PROVIDED RECORDS:
┌──

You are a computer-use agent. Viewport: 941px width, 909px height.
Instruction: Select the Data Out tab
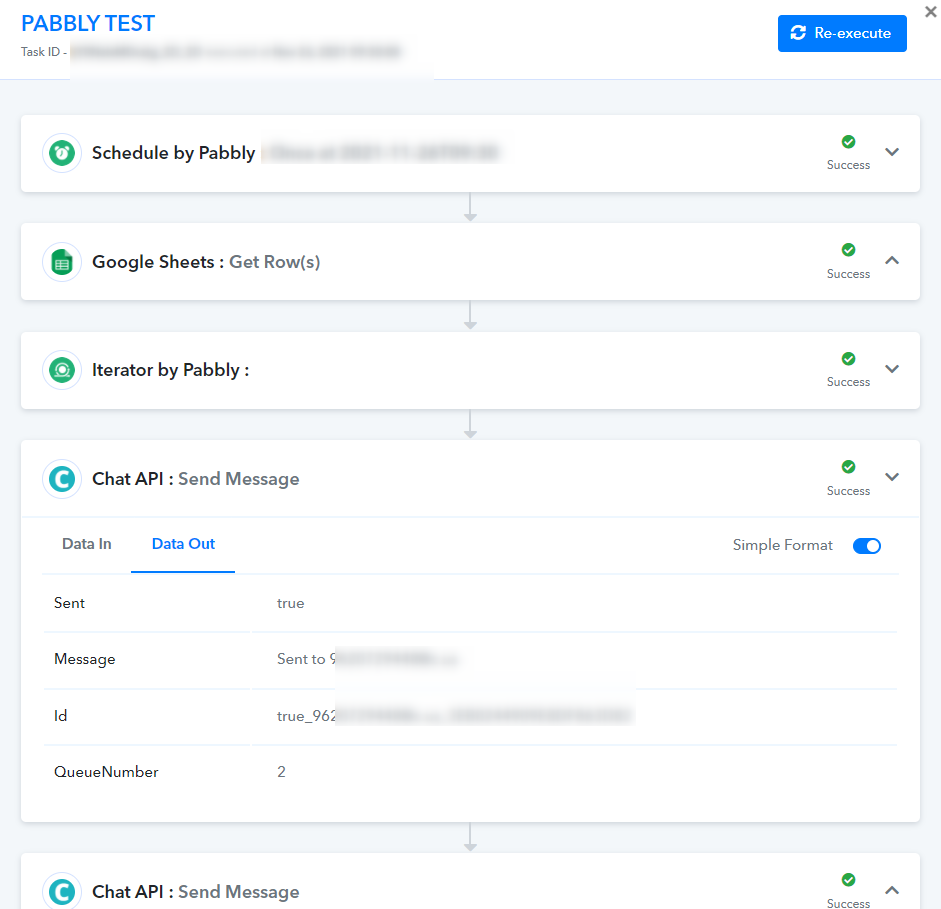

└──
┌──

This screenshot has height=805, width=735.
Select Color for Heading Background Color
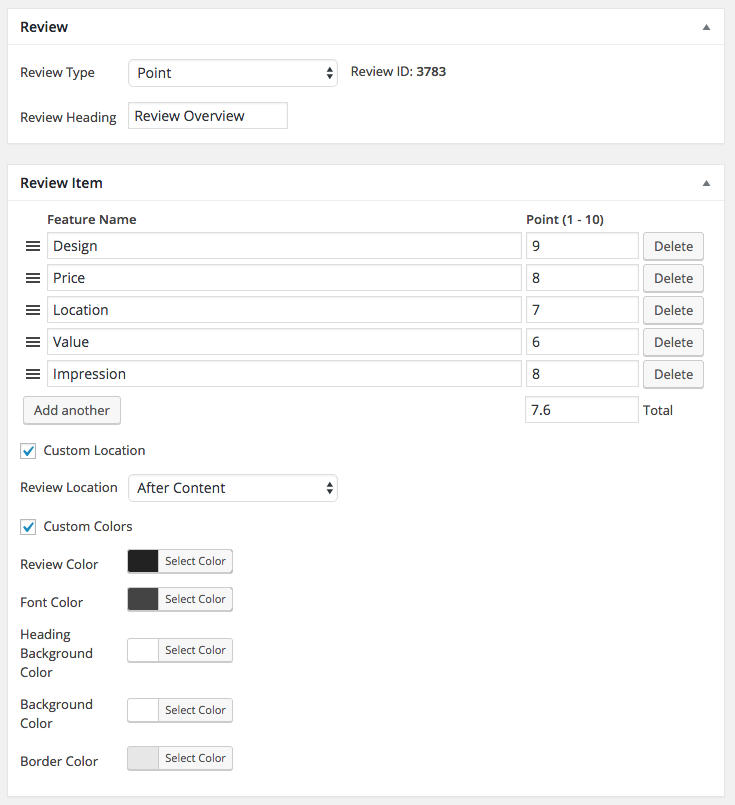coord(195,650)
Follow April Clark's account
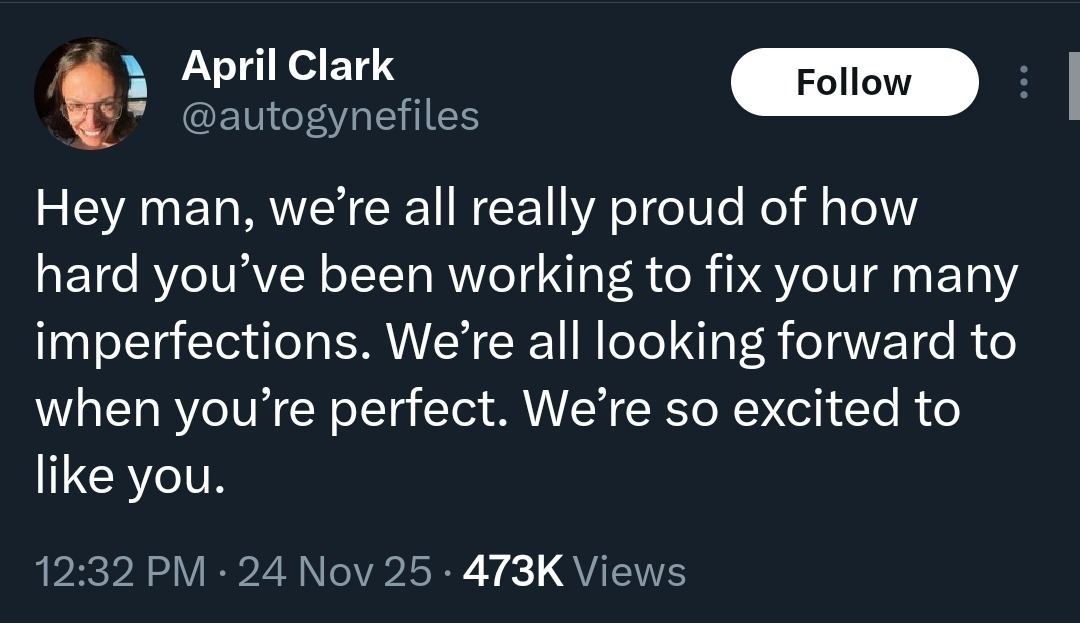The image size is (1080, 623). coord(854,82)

└──
┌──

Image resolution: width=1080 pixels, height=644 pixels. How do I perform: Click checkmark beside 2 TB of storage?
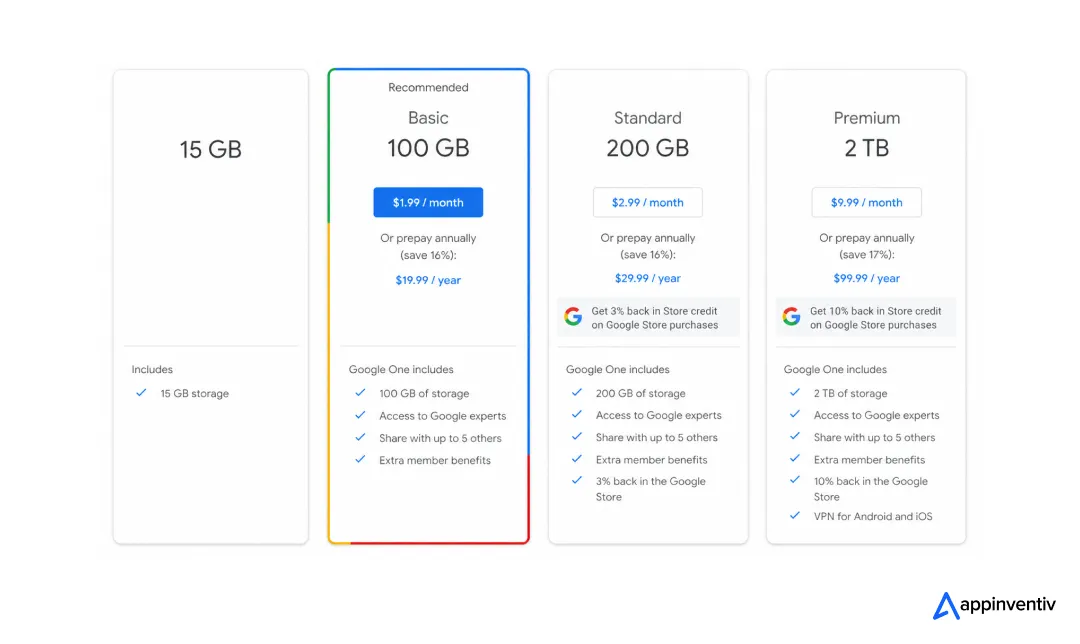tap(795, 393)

└──

TASK DIRECTIONS: Copy the lines from the one containing "You are a computer-use" through the one containing "Instruction: Select the Data Out tab", reproducing them precisely and nothing else.

ANSWER TO THIS EXERCISE:
You are a computer-use agent. Viewport: 941px width, 909px height.
Instruction: Select the Data Out tab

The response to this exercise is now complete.